Exercício proposto: Copie sem nenhuma alteração as linhas dos registros abaixo, começando pela que contém "Task: Select the long" e seguindo até a que contém "Action: coord(357,836)", ambas incluídas.
____
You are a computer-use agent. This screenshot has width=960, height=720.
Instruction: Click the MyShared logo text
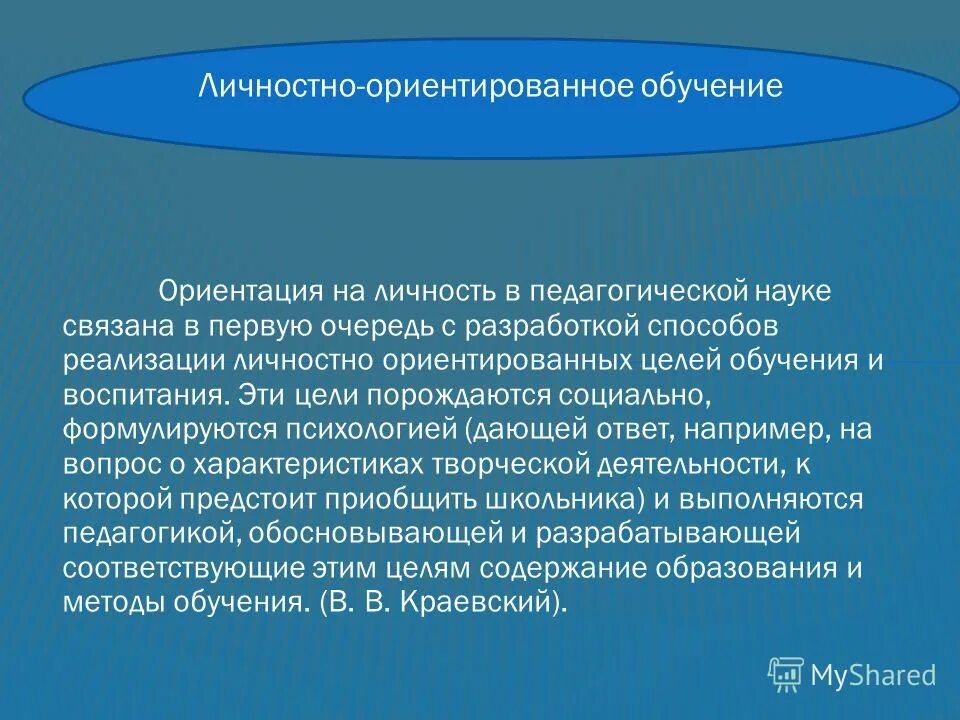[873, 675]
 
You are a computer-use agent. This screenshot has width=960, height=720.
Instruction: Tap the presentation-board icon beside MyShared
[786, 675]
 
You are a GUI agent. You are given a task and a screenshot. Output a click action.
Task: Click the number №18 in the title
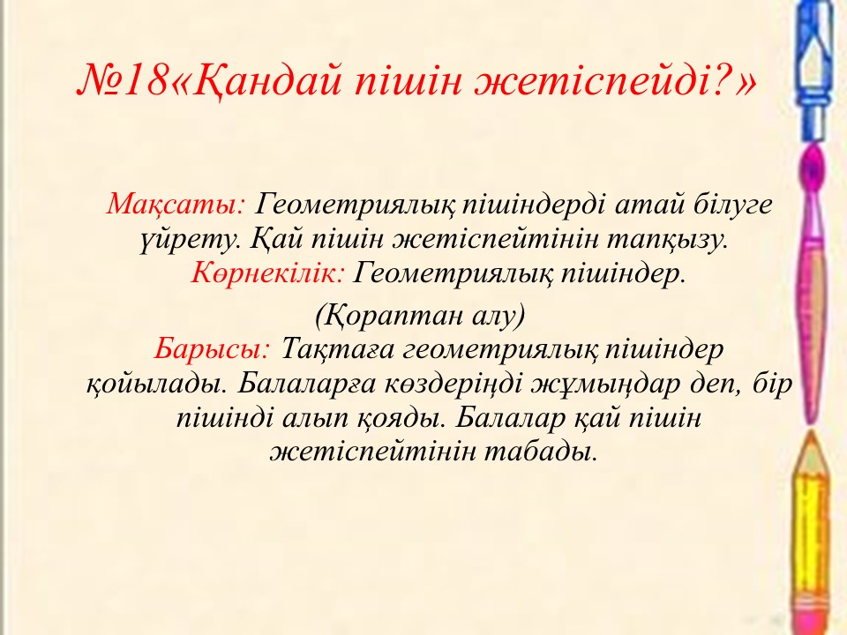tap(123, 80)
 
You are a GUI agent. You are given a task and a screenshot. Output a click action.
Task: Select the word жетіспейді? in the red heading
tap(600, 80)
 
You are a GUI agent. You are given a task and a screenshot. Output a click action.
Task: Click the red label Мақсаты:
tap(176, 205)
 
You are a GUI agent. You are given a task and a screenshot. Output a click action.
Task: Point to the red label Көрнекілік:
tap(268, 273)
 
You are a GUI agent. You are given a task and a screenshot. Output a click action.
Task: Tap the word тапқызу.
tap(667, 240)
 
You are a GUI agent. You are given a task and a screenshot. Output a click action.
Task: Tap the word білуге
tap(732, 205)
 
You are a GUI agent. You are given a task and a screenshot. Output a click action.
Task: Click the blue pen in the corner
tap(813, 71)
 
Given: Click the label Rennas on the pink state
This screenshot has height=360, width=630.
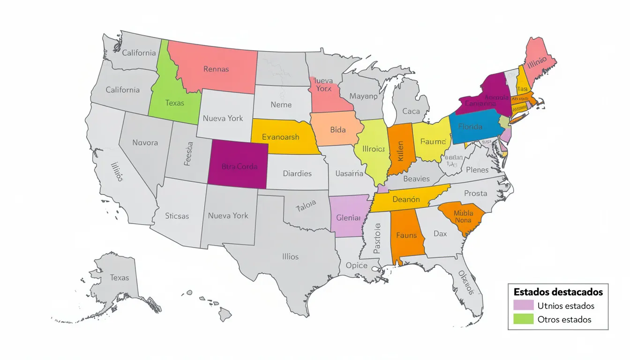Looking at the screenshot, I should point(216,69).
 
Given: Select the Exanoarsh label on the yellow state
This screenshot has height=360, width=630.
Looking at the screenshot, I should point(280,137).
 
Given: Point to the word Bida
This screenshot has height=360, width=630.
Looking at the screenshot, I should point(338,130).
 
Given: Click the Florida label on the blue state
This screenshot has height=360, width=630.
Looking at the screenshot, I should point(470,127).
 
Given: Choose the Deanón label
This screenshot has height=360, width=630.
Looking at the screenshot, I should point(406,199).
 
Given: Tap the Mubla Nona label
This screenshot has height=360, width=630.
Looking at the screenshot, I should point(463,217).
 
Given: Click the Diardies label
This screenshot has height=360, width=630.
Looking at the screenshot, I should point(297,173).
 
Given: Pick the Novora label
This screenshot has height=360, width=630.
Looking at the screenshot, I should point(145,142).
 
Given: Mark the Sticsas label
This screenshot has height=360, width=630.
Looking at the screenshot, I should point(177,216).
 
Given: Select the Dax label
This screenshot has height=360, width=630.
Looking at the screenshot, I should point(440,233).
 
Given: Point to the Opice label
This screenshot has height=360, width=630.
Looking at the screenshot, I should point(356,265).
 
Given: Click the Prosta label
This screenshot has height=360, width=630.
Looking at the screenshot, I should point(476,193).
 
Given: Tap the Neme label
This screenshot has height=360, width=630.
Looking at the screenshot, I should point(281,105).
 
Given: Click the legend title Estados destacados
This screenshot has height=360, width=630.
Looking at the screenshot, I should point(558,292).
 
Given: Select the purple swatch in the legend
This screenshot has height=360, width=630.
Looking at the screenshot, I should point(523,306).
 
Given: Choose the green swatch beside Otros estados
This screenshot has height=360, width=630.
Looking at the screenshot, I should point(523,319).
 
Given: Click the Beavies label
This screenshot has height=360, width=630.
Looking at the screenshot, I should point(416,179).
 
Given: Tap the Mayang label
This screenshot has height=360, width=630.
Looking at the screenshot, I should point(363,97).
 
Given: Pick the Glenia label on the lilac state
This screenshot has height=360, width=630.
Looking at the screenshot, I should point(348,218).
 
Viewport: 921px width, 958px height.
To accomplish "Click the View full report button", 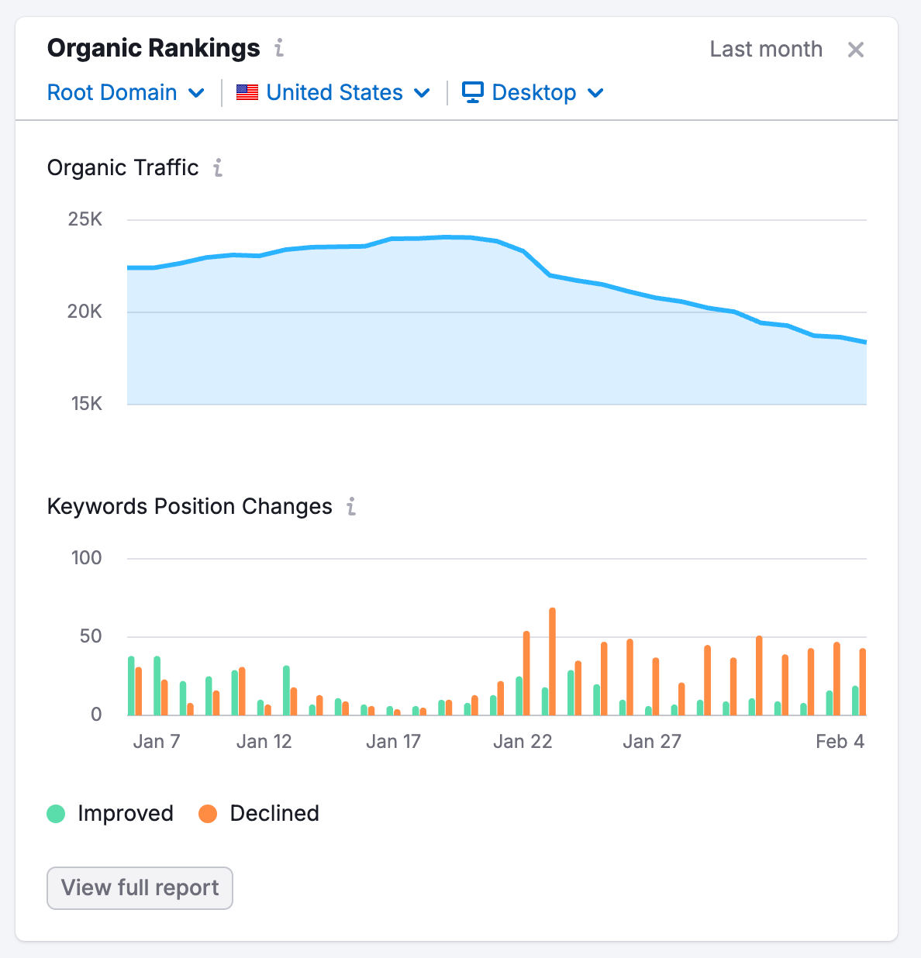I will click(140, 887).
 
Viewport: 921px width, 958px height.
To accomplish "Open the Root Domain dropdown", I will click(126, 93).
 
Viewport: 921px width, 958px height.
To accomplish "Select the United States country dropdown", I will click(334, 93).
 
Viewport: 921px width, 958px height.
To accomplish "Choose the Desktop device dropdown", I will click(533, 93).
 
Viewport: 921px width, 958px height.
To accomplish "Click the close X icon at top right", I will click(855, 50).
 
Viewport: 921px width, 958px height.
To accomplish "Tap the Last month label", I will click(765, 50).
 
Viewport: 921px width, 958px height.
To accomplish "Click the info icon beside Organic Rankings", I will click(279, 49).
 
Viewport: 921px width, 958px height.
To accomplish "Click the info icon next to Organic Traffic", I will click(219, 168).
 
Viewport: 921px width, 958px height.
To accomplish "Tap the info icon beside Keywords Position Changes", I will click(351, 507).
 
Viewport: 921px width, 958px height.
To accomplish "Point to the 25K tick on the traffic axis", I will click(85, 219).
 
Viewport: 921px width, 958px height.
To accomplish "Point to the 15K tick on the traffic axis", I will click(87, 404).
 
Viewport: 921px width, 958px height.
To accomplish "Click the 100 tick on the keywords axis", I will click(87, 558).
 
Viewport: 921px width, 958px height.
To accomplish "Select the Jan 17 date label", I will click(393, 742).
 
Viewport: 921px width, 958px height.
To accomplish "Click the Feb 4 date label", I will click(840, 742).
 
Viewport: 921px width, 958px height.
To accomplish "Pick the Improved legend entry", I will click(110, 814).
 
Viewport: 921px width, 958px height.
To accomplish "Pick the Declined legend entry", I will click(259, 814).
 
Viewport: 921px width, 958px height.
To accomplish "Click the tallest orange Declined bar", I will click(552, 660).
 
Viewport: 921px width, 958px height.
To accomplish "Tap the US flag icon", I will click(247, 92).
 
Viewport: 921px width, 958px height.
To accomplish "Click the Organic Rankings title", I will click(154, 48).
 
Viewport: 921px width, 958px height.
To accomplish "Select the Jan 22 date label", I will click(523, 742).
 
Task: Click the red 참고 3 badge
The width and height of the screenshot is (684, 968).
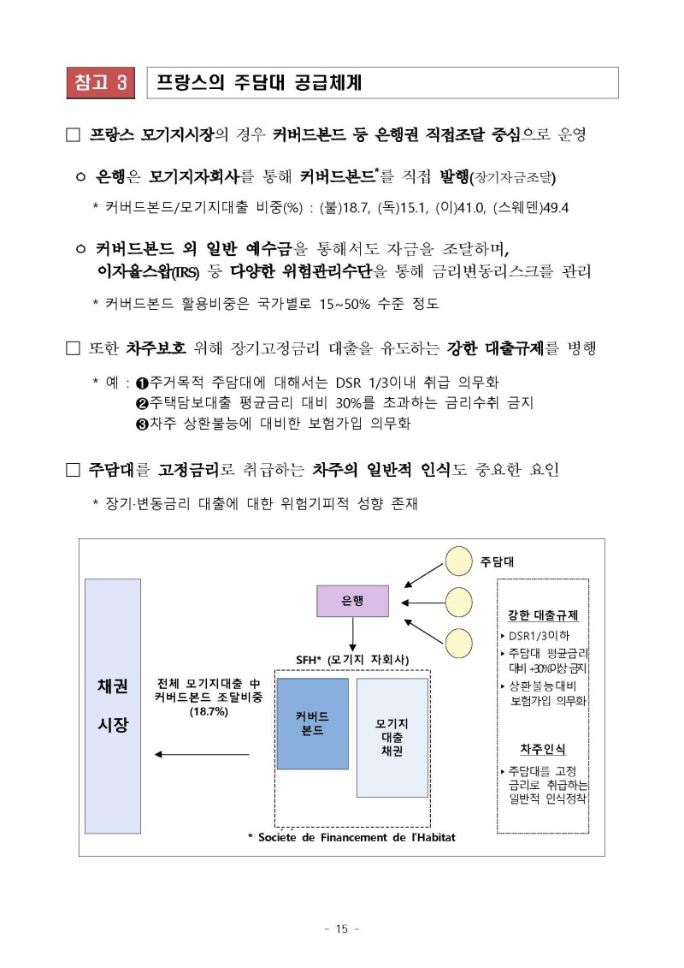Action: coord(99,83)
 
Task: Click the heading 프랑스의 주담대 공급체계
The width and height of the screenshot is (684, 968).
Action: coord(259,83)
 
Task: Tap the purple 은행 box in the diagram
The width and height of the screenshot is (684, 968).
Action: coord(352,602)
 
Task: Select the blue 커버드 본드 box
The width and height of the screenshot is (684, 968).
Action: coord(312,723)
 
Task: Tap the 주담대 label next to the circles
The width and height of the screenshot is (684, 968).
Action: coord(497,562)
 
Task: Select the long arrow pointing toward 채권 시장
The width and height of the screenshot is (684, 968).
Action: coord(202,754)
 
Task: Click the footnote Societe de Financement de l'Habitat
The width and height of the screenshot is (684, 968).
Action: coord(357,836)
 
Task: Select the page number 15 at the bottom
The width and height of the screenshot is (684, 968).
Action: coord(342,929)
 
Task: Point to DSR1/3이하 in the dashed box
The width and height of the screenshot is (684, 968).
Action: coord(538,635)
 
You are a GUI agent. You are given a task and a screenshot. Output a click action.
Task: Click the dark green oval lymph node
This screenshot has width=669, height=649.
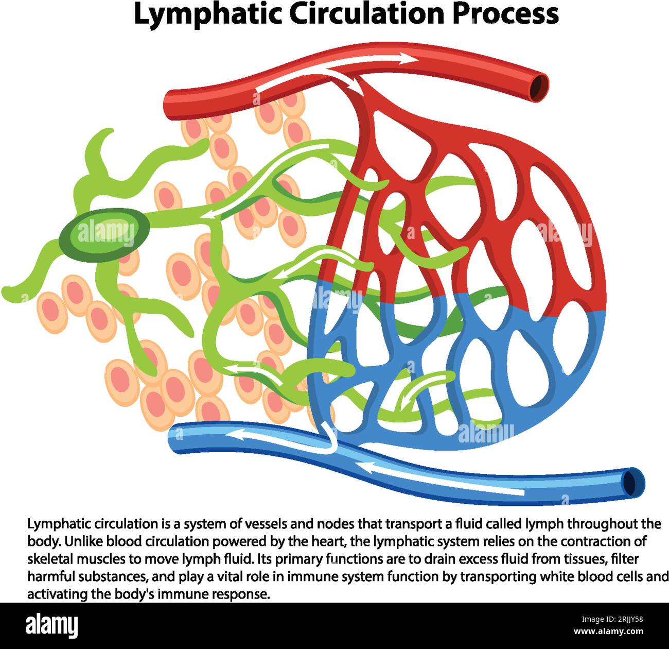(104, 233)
____
Resposta da tarefa:
Task: Select the long arrow pointing toward 채권 시장
The width and height of the screenshot is (684, 968).
Action: coord(202,754)
 
Task: Click the footnote Societe de Financement de l'Habitat
The width and height of the screenshot is (684, 968).
Action: coord(357,836)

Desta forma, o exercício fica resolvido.